EXERCISE MATERIAL START

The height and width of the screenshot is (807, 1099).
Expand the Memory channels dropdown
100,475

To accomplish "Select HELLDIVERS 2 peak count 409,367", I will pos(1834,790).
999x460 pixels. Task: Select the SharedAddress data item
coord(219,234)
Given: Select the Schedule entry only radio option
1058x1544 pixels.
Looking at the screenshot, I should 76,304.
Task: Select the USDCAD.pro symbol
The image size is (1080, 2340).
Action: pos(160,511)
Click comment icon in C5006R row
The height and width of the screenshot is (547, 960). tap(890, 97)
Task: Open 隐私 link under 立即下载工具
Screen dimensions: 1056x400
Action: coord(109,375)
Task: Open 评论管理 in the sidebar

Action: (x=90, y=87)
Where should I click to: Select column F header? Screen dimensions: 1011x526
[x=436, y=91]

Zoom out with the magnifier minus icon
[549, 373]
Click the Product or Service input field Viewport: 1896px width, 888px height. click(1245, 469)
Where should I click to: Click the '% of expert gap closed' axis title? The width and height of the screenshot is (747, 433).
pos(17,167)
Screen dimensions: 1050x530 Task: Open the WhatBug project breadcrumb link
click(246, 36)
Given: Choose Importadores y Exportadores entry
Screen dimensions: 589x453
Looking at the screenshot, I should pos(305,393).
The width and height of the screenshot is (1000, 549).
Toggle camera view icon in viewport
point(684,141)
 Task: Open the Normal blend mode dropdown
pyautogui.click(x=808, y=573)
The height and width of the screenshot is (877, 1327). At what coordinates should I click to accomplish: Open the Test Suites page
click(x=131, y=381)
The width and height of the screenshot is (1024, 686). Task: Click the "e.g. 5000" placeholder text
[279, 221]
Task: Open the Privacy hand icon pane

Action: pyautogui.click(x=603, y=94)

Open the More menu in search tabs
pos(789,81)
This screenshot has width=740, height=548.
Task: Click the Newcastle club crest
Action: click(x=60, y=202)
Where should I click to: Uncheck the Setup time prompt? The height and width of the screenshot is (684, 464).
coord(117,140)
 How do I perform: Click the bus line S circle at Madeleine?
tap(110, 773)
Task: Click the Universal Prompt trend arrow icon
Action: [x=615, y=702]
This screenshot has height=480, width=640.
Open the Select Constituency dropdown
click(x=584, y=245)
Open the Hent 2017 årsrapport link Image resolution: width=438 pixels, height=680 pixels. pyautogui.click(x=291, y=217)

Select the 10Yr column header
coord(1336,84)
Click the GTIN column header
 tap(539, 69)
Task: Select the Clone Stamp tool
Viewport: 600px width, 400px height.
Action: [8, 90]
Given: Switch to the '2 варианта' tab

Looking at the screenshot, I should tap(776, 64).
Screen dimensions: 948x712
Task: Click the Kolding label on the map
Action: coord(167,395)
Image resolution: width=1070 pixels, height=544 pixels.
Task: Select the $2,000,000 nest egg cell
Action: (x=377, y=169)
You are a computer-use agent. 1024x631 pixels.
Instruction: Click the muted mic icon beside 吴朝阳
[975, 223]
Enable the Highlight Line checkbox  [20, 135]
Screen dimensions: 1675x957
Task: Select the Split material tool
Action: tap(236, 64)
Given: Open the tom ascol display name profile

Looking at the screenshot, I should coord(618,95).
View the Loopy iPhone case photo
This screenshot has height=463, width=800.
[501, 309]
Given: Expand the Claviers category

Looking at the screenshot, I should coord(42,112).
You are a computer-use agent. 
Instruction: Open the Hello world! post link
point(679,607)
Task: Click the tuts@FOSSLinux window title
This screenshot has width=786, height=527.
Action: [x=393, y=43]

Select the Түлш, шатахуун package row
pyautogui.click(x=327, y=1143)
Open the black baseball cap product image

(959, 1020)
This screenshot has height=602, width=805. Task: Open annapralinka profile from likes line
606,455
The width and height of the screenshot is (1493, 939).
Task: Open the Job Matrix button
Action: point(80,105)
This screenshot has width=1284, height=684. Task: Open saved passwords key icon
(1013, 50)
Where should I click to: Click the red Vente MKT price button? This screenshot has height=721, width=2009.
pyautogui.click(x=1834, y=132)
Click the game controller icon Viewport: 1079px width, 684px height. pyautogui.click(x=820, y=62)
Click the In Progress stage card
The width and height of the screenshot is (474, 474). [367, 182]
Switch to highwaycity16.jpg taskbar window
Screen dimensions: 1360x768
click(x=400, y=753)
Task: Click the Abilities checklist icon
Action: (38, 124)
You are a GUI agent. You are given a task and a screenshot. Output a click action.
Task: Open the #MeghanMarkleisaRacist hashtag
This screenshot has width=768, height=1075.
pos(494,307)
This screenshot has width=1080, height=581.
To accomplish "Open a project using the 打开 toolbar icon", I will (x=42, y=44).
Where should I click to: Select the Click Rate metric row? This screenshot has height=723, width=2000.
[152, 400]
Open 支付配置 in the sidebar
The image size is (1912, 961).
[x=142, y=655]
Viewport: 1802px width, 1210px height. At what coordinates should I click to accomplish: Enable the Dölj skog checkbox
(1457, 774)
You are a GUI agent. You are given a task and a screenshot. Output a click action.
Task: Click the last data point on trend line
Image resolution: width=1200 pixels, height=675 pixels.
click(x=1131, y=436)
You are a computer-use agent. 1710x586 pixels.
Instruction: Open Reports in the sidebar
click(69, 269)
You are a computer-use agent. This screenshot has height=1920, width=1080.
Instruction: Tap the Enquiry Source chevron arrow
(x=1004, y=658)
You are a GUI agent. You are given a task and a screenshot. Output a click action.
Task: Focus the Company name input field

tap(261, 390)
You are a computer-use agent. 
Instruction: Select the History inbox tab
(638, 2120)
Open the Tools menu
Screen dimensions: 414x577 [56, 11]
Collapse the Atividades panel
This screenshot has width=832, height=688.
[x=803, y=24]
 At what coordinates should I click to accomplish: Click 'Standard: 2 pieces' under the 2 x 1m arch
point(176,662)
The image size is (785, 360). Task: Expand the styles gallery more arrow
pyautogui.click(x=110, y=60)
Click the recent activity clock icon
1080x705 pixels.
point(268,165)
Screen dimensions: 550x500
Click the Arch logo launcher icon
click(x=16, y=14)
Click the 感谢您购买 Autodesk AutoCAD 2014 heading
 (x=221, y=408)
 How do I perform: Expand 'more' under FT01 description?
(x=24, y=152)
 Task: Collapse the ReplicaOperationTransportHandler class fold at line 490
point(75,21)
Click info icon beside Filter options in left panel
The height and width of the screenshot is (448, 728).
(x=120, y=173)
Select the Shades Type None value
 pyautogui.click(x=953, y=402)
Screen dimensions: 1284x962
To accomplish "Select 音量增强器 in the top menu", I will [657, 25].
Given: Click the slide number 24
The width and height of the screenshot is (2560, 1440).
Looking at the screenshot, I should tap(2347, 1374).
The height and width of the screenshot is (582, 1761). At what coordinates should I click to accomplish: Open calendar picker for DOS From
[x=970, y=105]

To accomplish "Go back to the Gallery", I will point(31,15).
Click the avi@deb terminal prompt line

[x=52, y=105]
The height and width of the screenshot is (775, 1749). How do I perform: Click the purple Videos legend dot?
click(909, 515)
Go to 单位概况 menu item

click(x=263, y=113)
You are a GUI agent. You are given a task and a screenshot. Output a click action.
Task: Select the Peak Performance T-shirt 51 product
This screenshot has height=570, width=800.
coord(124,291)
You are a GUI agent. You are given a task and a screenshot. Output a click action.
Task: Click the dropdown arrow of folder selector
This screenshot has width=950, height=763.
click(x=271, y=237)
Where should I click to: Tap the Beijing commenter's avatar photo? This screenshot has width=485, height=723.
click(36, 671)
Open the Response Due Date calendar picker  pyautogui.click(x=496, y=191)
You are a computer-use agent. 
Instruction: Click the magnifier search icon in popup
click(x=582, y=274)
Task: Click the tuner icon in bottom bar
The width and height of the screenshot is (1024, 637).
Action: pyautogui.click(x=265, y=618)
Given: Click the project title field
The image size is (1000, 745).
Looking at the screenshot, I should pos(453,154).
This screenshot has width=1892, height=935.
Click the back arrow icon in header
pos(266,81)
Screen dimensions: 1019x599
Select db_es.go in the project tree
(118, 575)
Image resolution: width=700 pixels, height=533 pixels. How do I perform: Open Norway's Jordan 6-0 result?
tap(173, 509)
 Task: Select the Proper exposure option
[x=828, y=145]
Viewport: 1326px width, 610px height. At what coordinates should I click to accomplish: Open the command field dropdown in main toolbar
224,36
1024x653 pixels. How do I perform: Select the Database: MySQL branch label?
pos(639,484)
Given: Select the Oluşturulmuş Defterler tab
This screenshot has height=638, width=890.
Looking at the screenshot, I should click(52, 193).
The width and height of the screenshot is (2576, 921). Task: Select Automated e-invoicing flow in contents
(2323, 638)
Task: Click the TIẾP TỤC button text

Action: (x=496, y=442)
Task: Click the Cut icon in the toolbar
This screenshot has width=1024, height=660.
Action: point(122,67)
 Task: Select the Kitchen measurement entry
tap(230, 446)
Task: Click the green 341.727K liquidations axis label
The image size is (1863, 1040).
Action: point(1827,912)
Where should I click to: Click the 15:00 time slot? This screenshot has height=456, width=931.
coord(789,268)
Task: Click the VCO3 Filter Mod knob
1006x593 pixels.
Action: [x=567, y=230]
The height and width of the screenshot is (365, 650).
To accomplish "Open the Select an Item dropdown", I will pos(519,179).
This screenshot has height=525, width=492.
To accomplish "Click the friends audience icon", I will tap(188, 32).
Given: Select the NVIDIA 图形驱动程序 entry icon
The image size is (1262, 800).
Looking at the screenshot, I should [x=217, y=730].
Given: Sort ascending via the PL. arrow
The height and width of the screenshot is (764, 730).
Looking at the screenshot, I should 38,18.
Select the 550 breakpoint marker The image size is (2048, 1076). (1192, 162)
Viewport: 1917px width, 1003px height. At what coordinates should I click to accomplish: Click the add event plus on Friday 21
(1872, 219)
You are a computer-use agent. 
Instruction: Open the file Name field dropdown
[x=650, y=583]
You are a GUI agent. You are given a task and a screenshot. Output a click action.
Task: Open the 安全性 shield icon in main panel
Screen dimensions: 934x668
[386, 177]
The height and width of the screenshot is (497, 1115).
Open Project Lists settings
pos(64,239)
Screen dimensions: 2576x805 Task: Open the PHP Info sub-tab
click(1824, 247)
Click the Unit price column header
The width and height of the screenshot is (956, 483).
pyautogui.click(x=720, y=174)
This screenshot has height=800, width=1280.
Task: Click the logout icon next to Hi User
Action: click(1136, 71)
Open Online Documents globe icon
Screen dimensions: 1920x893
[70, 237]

EXERCISE MATERIAL END

# BRIEF:
Could you copy every line from the records that has "window" in it?

# ANSWER SPACE:
Task: Click the tuts@FOSSLinux window title
Switch to highwaycity16.jpg taskbar window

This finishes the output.